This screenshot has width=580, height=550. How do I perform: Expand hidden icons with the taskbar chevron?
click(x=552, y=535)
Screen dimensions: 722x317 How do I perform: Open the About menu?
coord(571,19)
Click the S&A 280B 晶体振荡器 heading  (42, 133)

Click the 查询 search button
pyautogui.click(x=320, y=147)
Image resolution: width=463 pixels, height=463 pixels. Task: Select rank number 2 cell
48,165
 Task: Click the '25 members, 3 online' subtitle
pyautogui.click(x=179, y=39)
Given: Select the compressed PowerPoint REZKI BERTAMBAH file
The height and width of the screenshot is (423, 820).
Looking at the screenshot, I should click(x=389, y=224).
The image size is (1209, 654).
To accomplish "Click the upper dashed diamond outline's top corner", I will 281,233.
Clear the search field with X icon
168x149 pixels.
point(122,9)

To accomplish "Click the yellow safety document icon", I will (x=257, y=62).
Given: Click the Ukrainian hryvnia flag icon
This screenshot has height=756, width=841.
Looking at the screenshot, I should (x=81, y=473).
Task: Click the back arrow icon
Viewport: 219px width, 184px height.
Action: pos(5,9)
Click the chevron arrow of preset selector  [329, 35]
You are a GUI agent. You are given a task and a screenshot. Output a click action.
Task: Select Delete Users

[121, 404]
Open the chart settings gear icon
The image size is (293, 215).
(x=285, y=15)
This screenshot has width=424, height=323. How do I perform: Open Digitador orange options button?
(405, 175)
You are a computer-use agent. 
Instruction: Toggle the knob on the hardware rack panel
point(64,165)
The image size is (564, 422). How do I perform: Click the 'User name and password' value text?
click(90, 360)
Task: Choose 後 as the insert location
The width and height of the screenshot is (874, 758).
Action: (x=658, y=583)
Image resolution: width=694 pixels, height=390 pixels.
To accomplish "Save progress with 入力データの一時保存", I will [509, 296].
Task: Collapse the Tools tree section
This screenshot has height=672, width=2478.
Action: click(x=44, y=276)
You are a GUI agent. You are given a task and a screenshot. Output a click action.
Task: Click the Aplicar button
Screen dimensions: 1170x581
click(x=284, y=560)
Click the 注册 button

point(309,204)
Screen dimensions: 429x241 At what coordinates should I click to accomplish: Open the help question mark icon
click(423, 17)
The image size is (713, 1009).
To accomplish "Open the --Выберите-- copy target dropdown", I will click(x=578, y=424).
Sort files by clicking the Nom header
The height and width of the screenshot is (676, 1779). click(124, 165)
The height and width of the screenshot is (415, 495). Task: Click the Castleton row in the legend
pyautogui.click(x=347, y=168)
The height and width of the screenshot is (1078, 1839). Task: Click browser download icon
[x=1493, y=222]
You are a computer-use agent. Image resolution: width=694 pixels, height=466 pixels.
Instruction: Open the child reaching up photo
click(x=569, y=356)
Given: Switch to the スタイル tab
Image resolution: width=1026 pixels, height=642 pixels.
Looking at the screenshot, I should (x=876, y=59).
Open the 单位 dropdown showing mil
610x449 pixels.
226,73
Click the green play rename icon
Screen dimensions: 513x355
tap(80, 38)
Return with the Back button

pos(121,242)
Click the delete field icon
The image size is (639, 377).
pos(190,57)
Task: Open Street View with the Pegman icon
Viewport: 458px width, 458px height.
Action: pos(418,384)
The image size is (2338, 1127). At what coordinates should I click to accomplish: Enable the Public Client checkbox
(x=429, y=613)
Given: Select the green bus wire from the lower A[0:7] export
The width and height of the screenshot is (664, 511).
+--
### [Task statement]
Rewrite all of the lines above, swapping "chevron" for "caret" everywhere it appears and changing nothing else.

### [Task solution]
This screenshot has width=580, height=550. How do I perform: Expand hidden icons with the taskbar caret?
click(x=552, y=535)
Screen dimensions: 722x317 How do I perform: Open the About menu?
coord(571,19)
Click the S&A 280B 晶体振荡器 heading  (42, 133)

Click the 查询 search button
pyautogui.click(x=320, y=147)
Image resolution: width=463 pixels, height=463 pixels. Task: Select rank number 2 cell
48,165
 Task: Click the '25 members, 3 online' subtitle
pyautogui.click(x=179, y=39)
Given: Select the compressed PowerPoint REZKI BERTAMBAH file
The height and width of the screenshot is (423, 820).
Looking at the screenshot, I should click(x=389, y=224).
The image size is (1209, 654).
To accomplish "Click the upper dashed diamond outline's top corner", I will 281,233.
Clear the search field with X icon
168x149 pixels.
point(122,9)

To accomplish "Click the yellow safety document icon", I will (x=257, y=62).
Given: Click the Ukrainian hryvnia flag icon
This screenshot has height=756, width=841.
Looking at the screenshot, I should (x=81, y=473).
Task: Click the back arrow icon
Viewport: 219px width, 184px height.
Action: pos(5,9)
Click the caret arrow of preset selector  [329, 35]
You are a GUI agent. You are given a task and a screenshot. Output a click action.
Task: Select Delete Users

[121, 404]
Open the chart settings gear icon
The image size is (293, 215).
(x=285, y=15)
This screenshot has width=424, height=323. How do I perform: Open Digitador orange options button?
(405, 175)
You are a computer-use agent. 
Instruction: Toggle the knob on the hardware rack panel
point(64,165)
The image size is (564, 422). How do I perform: Click the 'User name and password' value text?
click(90, 360)
Task: Choose 後 as the insert location
The width and height of the screenshot is (874, 758).
Action: (x=658, y=583)
Image resolution: width=694 pixels, height=390 pixels.
To accomplish "Save progress with 入力データの一時保存", I will [509, 296].
Task: Collapse the Tools tree section
This screenshot has height=672, width=2478.
Action: click(x=44, y=276)
You are a GUI agent. You are given a task and a screenshot. Output a click action.
Task: Click the Aplicar button
Screen dimensions: 1170x581
click(x=284, y=560)
Click the 注册 button

point(309,204)
Screen dimensions: 429x241 At what coordinates should I click to accomplish: Open the help question mark icon
click(423, 17)
The image size is (713, 1009).
To accomplish "Open the --Выберите-- copy target dropdown", I will click(x=578, y=424).
Sort files by clicking the Nom header
The height and width of the screenshot is (676, 1779). click(124, 165)
The height and width of the screenshot is (415, 495). Task: Click the Castleton row in the legend
pyautogui.click(x=347, y=168)
The height and width of the screenshot is (1078, 1839). Task: Click browser download icon
[x=1493, y=222]
You are a computer-use agent. Image resolution: width=694 pixels, height=466 pixels.
Instruction: Open the child reaching up photo
click(x=569, y=356)
Given: Switch to the スタイル tab
Image resolution: width=1026 pixels, height=642 pixels.
Looking at the screenshot, I should (x=876, y=59).
Open the 单位 dropdown showing mil
610x449 pixels.
226,73
Click the green play rename icon
Screen dimensions: 513x355
tap(80, 38)
Return with the Back button

pos(121,242)
Click the delete field icon
The image size is (639, 377).
pos(190,57)
Task: Open Street View with the Pegman icon
Viewport: 458px width, 458px height.
Action: pos(418,384)
The image size is (2338, 1127). At what coordinates should I click to accomplish: Enable the Public Client checkbox
(x=429, y=613)
Given: Select the green bus wire from the lower A[0:7] export
The width and height of the screenshot is (664, 511).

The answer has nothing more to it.